The Producer Behind the Music
Ghost producer and audio engineer with 30+ years of major-label experience. Based in the Philippines — working with the world.
I'm Ramon F. Tenorio Jr. — a ghost producer, audio engineer, and sync composer who has spent over three decades making music that moves people, brands, and stories. You've probably heard my work without knowing it was mine. That's exactly the point.
My career began long before streaming, before DAWs became household items, and before "sync licensing" was a term most musicians knew. I learned my craft the hard way — in studios, on consoles, with tape. Every year since has sharpened the instinct for what makes a track emotionally undeniable.
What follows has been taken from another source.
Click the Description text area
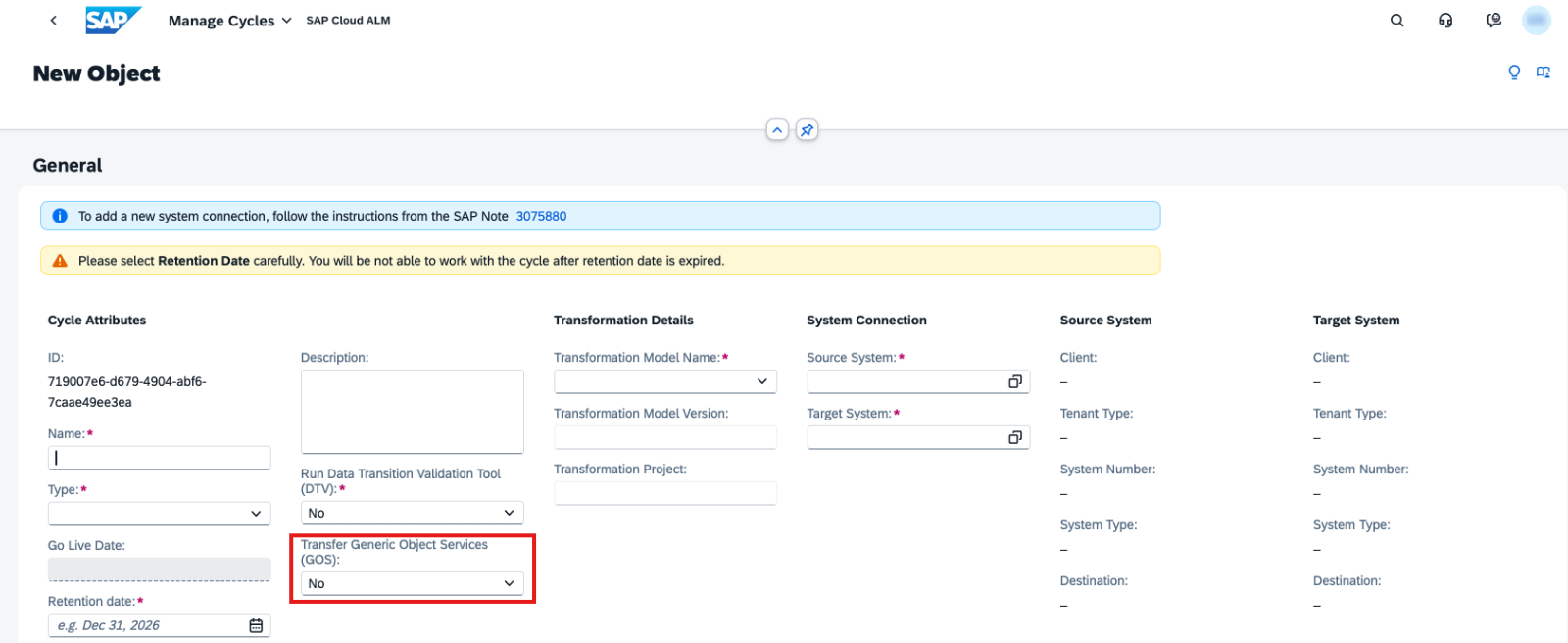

Over three decades I've worked alongside internationally recognised artists — from Four Tops and Boney M to Haddaway, Udo Lindenberg, Xavier Naidoo, and Montel Jordan — doing live show production, arrangements, and studio work. On the corporate side, I've performed event live shows for BMW, Porsche, Mercedes-Benz, Volkswagen AG, Audi, FIFA, UEFA, F1, Microsoft, Siemens, Telekom, and delivered broadcast-ready productions for FIBA Europe and others.
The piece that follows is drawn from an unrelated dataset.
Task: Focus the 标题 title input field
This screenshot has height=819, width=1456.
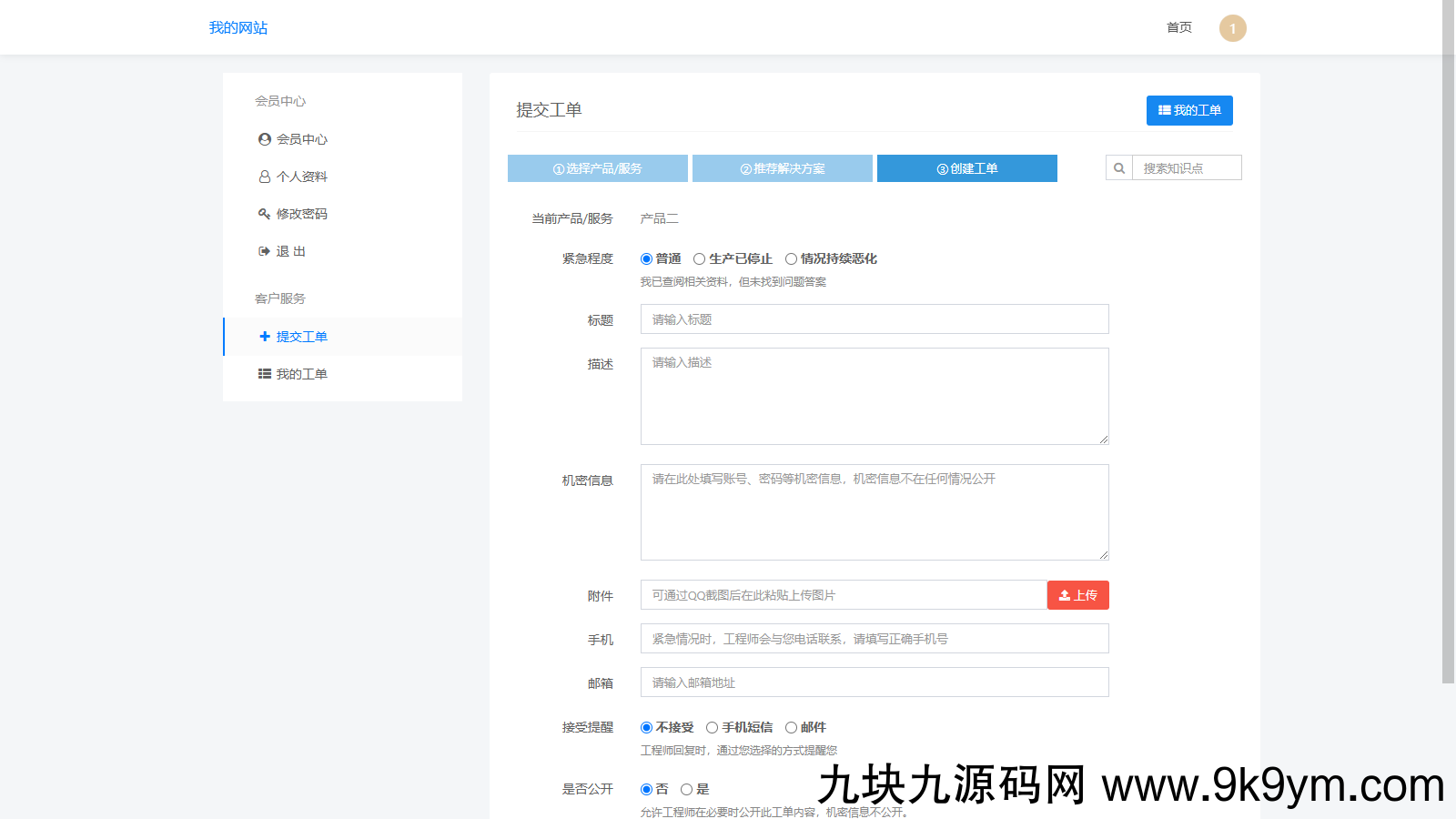Action: pos(874,319)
None of that work carries my name publicly. That's the ghost producer's contract — your vision, my craft, your credit. And I've honored it for every project, every client, every decade.
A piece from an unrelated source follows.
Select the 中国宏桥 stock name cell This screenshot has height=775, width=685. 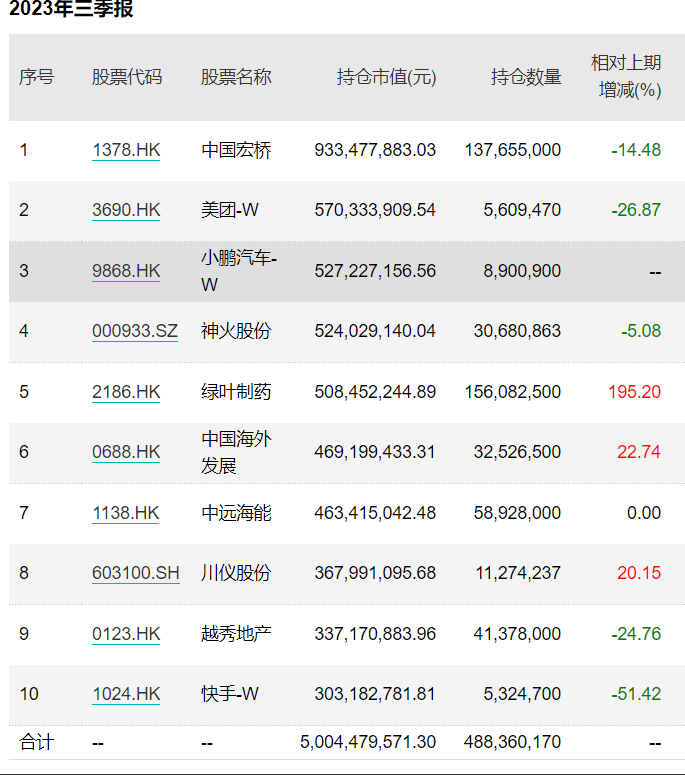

After decades working across Europe — on stages, in studios, and behind corporate event productions — I now operate from Iloilo City in the Philippines. The time zone and location are different. The standard isn't.
What that means for clients: major-label quality production at a fraction of the cost, delivered by someone who has actually worked at that level. Not a bedroom producer learning the ropes — a seasoned professional who chose to work independently.
While other kids played outside, RAM was programming MIDI sequences on an Atari ST and a Commodore — machines that most people used for video games. The studio bug bit early and hard. That same year, he started playing keyboards with his father as a duo. By year's end, a full band. The obsession had officially begun.
A decade of playing keyboards — school stages, local bands, then international ones. Jazz, pop, R&B, dance, whatever the gig demanded. Europe. Russia. The United States. Every genre was a new classroom. By the time most producers were finding their sound, RAM had played through all of them.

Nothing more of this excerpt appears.